第34話 「街で一番綺麗なところ」

 《大聖堂》から少し下って、横道にそれた場所でした。


 白壁の平屋建ての住居らしき建物。それが三つほど並んでいます。市民区の建物はもとより、教会の建物よりもずっと質素な造りのそこが、エッダの《お家》でした。気が付けば、時間はすっかり夕暮れ時。白壁が夕日を吸収して日中とはまた違う顔を見せています。

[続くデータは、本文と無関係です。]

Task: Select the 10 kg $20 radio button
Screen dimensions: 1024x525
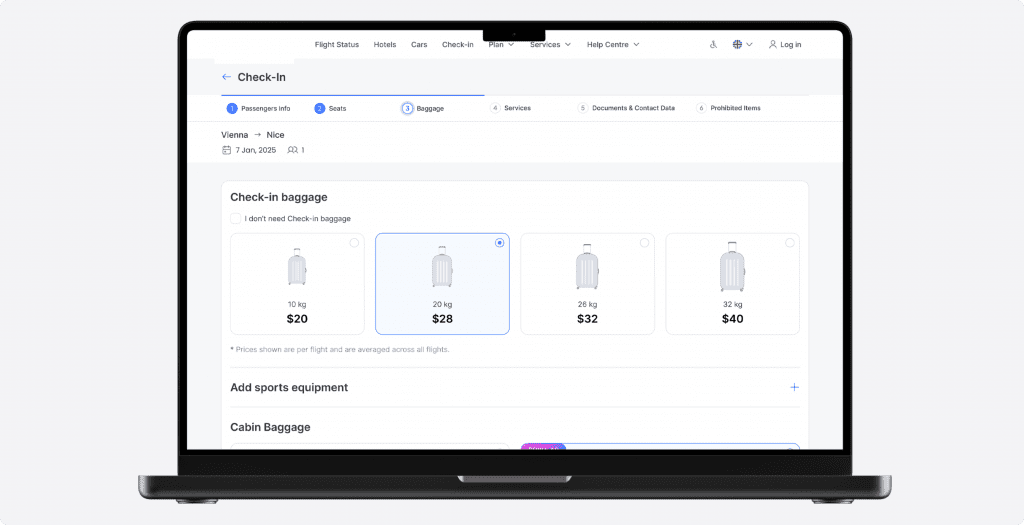Action: (x=354, y=243)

 下の方を見てみれば、白造りの建物が多いミズヴァル全体が橙に染まっていました。

 こういった天候の変化によって変わる街並みも、ミズヴァルの魅力の一つでしょう。


 そんな変化を楽しみながら、黒須くん達が建物のそばに寄ると、わらわらと近づいてくるものがありました。


「エッダお姉ちゃんだ!」「わー!」「おかえりー!」


 エッダを迎える、十歳未満くらいの沢山の子供たち。性別も肌の色も髪の色も、種族でさえもばらばらで、皆が修道服を簡素にしたような服を着ています。


「ただいま! みんな、良い子にしてた?」


「してたー」「わー!」「エッダ、おみやげー!」「あたちもお祭りいきたかった!」


 子供たちの遠慮のない声と屈託のない笑顔がエッダを囲み、口々に話しかけます。誰もが我先にと彼女に迫る様子は、何とも微笑ましいものです。

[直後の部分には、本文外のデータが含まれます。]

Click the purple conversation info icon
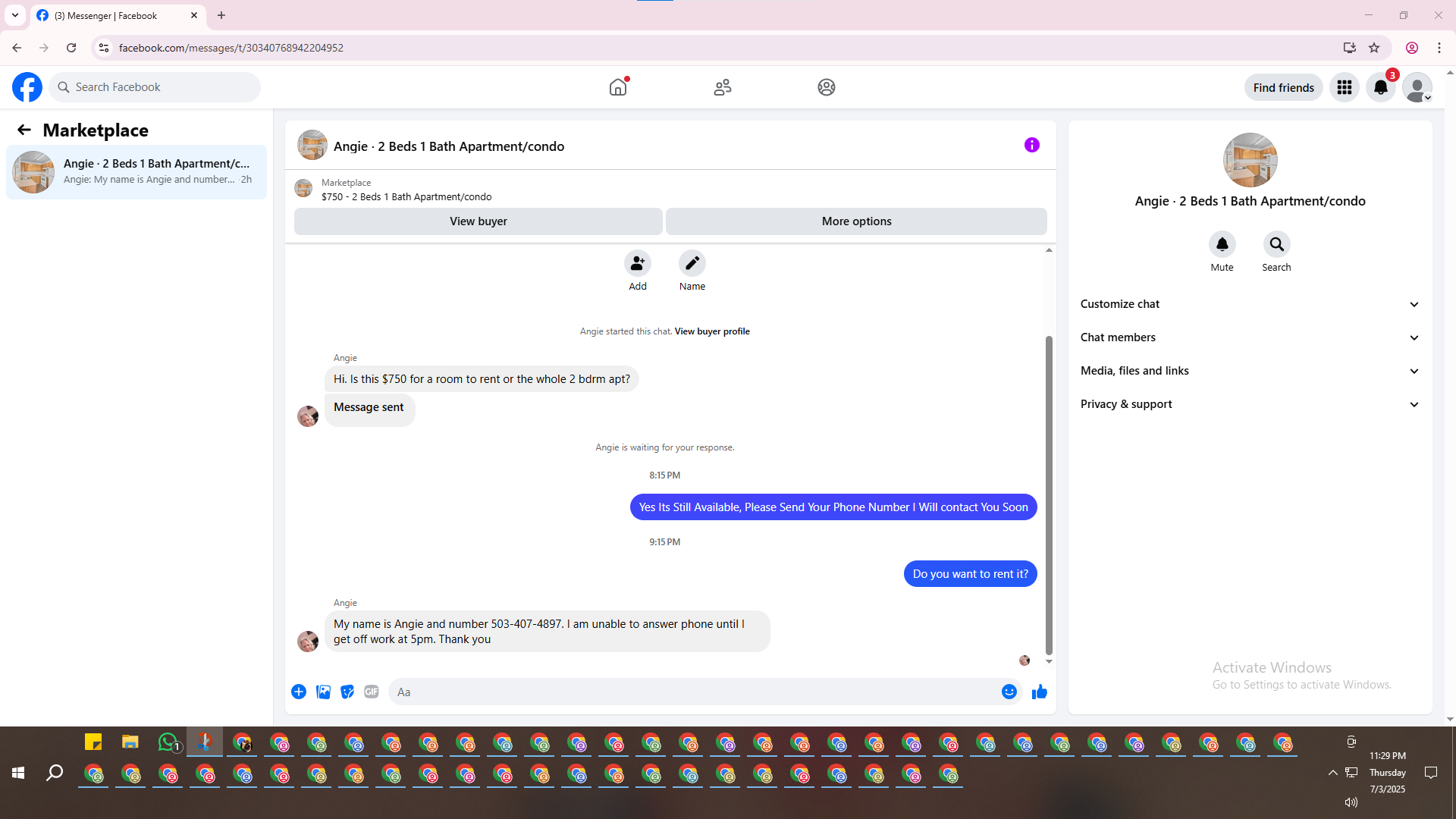 [1031, 145]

「はいはい、明日はみんなで回ろねー。さ、もうすぐ日が暮れちゃうよ、中に戻って戻って」


 慣れた様子で、でも親愛を込めながらあしらうエッダ。子供たちは促されると素直に建物の中に戻っていきます。 


「ここは……」


「人間に、エルフも……兄弟、じゃないよね?」


「いいえ、兄弟よ」


エッダはハーディの言葉に不快な素振りも見せず、晴れやかな表情です。


「もちろん、血はつながってないけどね。ここは司祭さまが作った孤児院で……私の、大切な家族が住む家」


「孤児院ってことは、エッダは――」


 言いにくそうなハーディの言葉の先を、エッダは事もなげに続けます。


「十年前の、戦争でね。戦火に巻き込まれて、両親は亡くなったの」


 その先を予想していたハーディ。思うところがあるのか、難しい表情で視線を逸らします。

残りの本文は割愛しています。